((
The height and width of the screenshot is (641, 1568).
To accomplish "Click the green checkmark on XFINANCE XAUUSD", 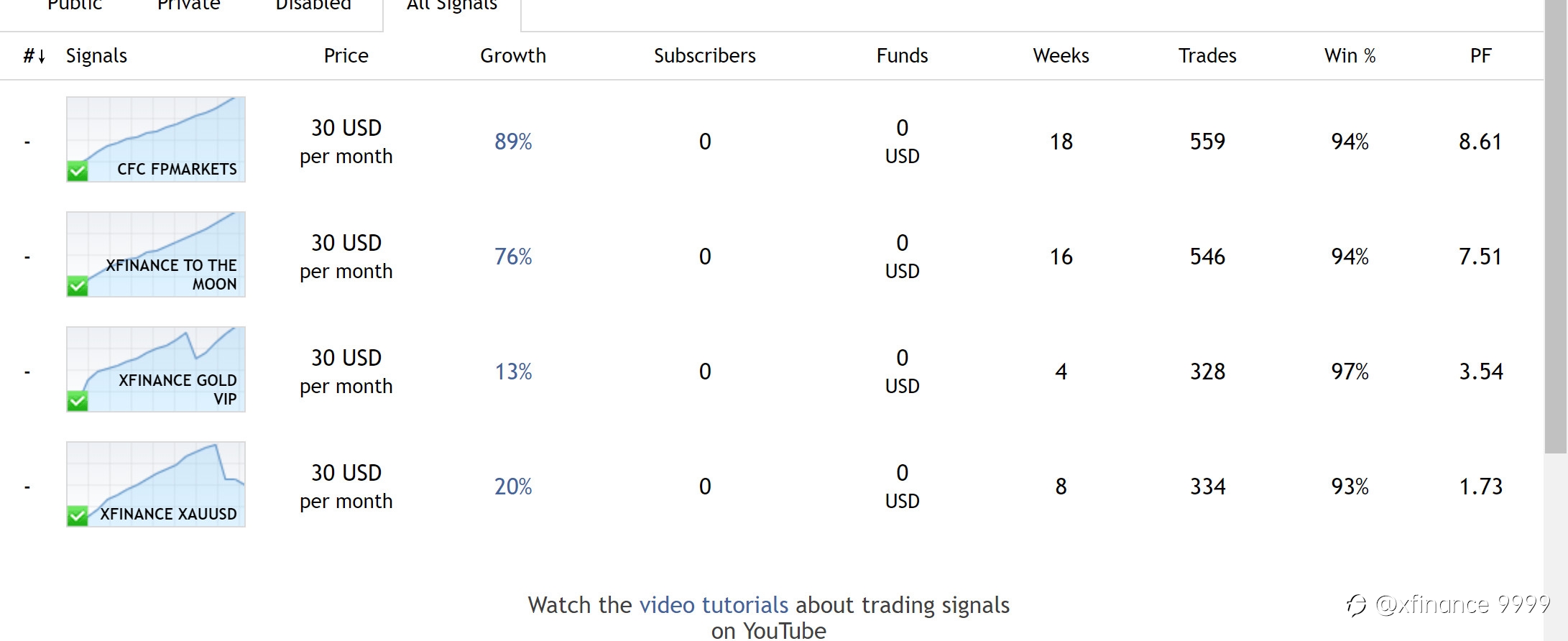I will click(x=77, y=516).
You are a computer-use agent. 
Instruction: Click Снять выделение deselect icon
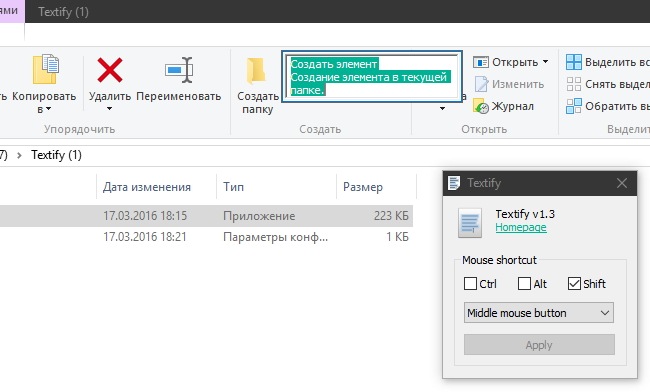click(x=574, y=84)
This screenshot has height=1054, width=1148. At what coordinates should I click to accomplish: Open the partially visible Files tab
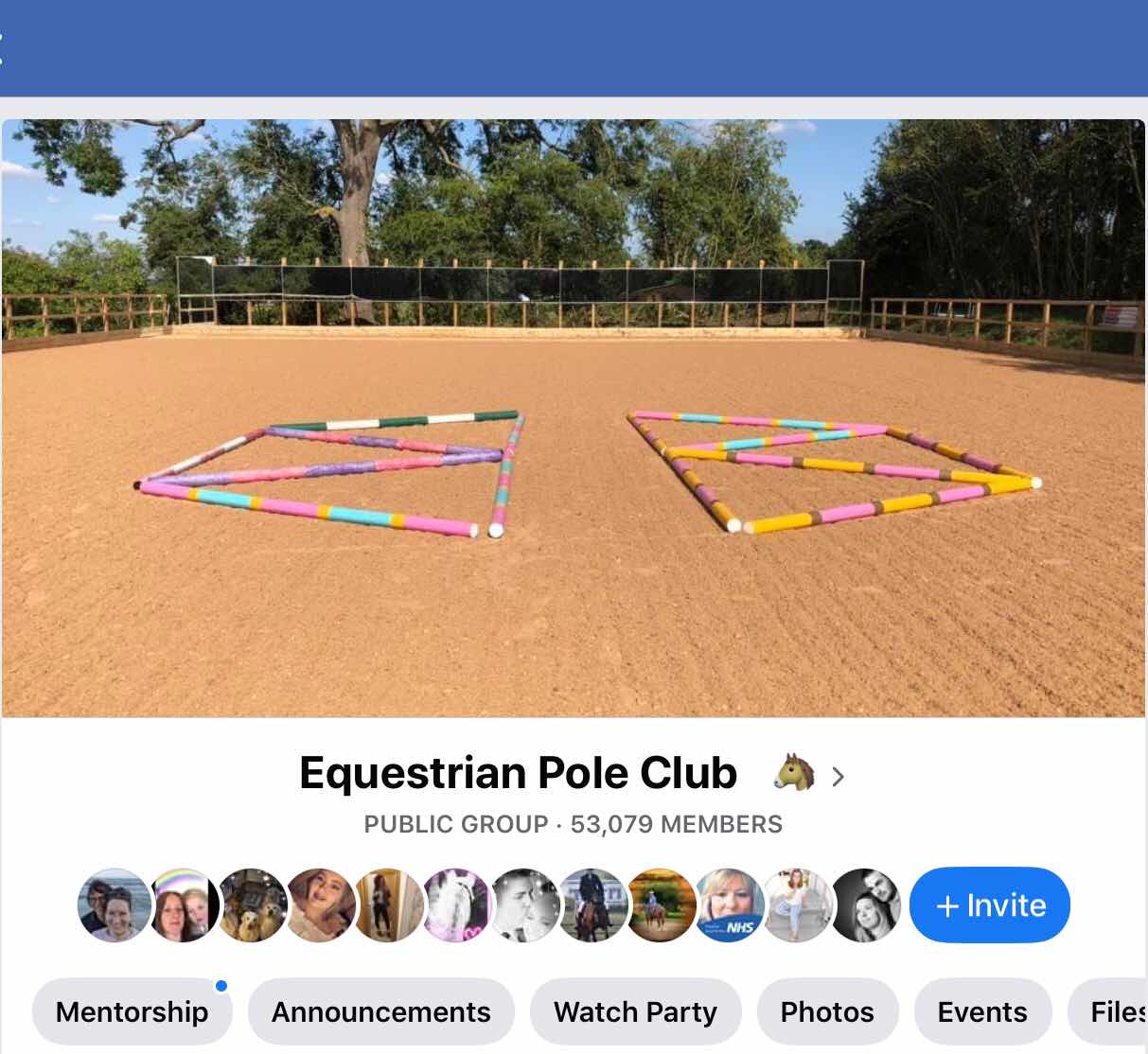1107,1011
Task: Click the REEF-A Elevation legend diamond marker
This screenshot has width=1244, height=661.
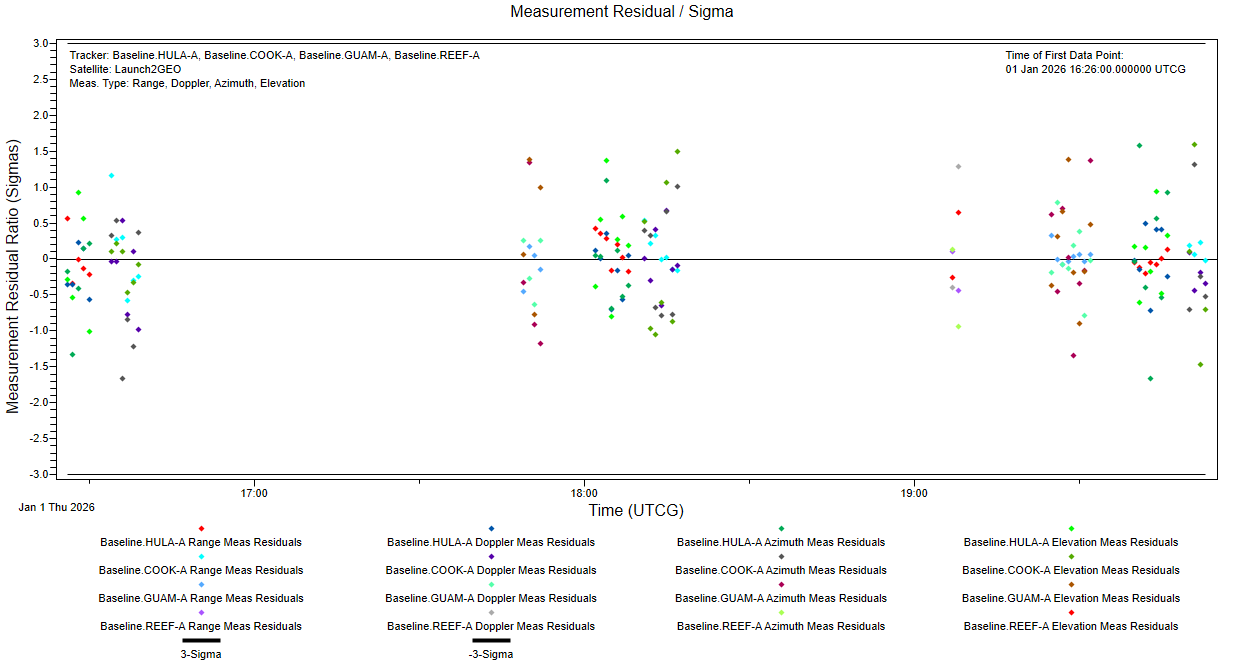Action: point(1071,612)
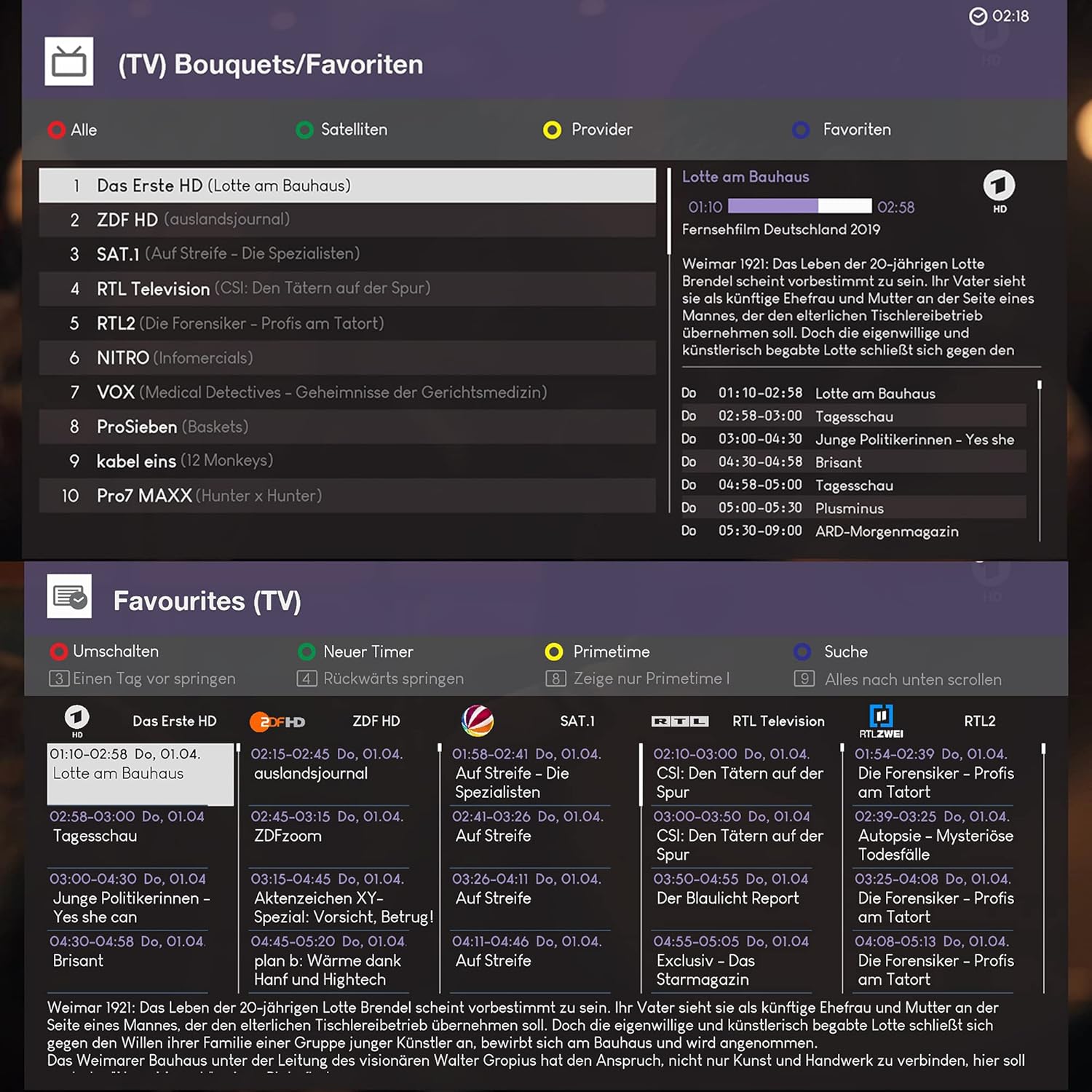Image resolution: width=1092 pixels, height=1092 pixels.
Task: Select ProSieben channel row
Action: coord(347,427)
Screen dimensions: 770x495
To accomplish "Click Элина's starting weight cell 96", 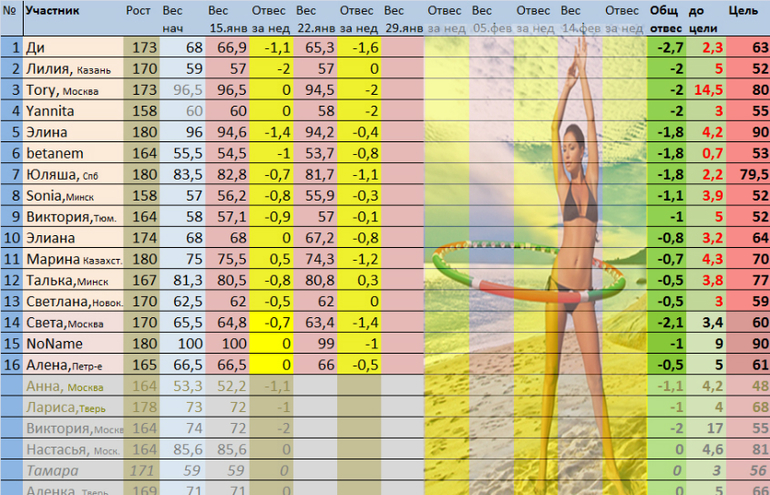I will 182,132.
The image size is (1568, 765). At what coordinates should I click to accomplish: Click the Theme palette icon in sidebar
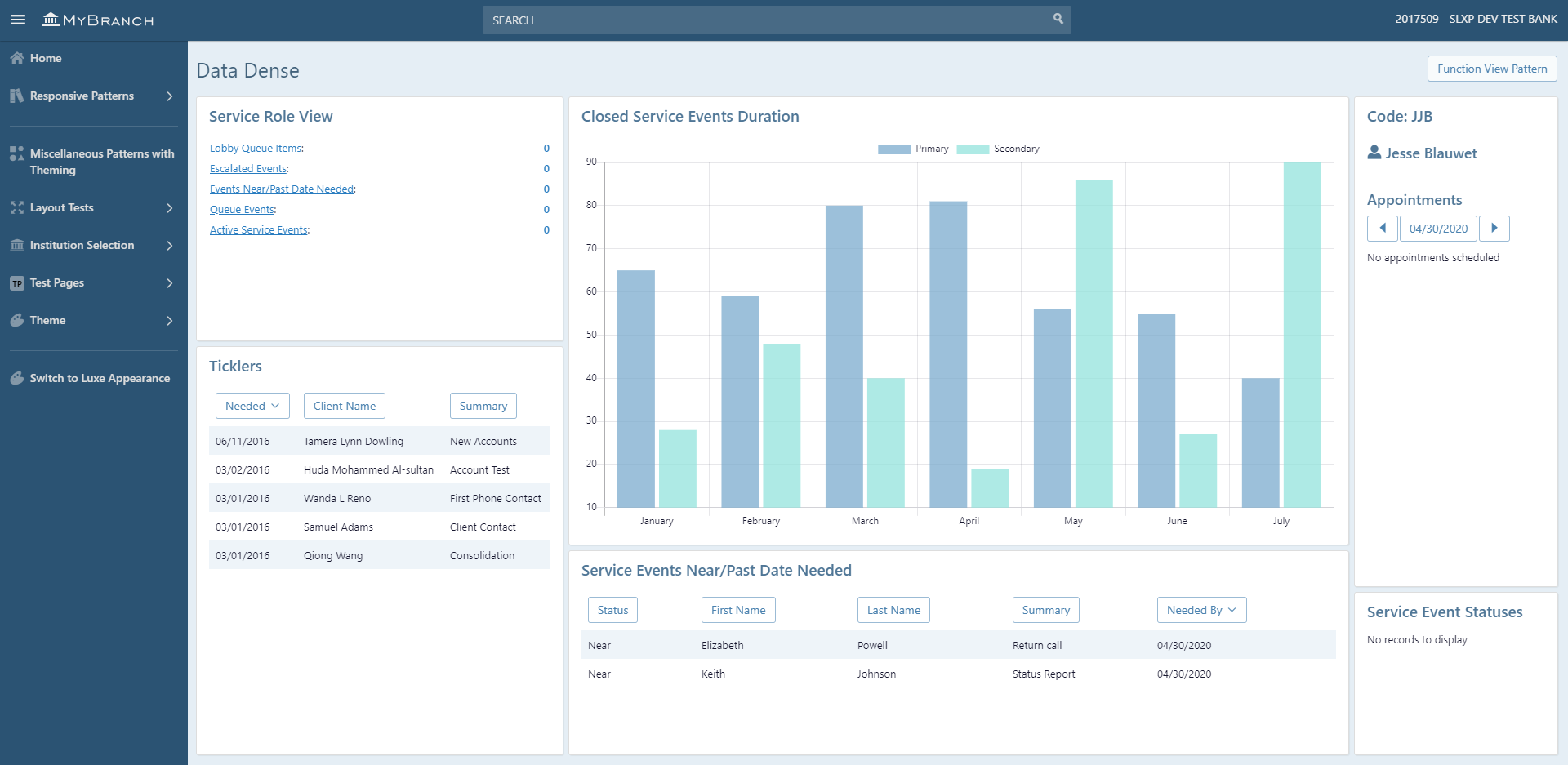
))
Retype only the lines above from the one with "Instruction: Click Снять" through the one with "Task: Click the", exactly and with both ends. Images stay out.

→ Written answer
Instruction: Click Снять выделение deselect icon
click(x=574, y=84)
This screenshot has height=1054, width=1148. At what coordinates should I click to accomplish: Open the partially visible Files tab
1107,1011
Task: Click the REEF-A Elevation legend diamond marker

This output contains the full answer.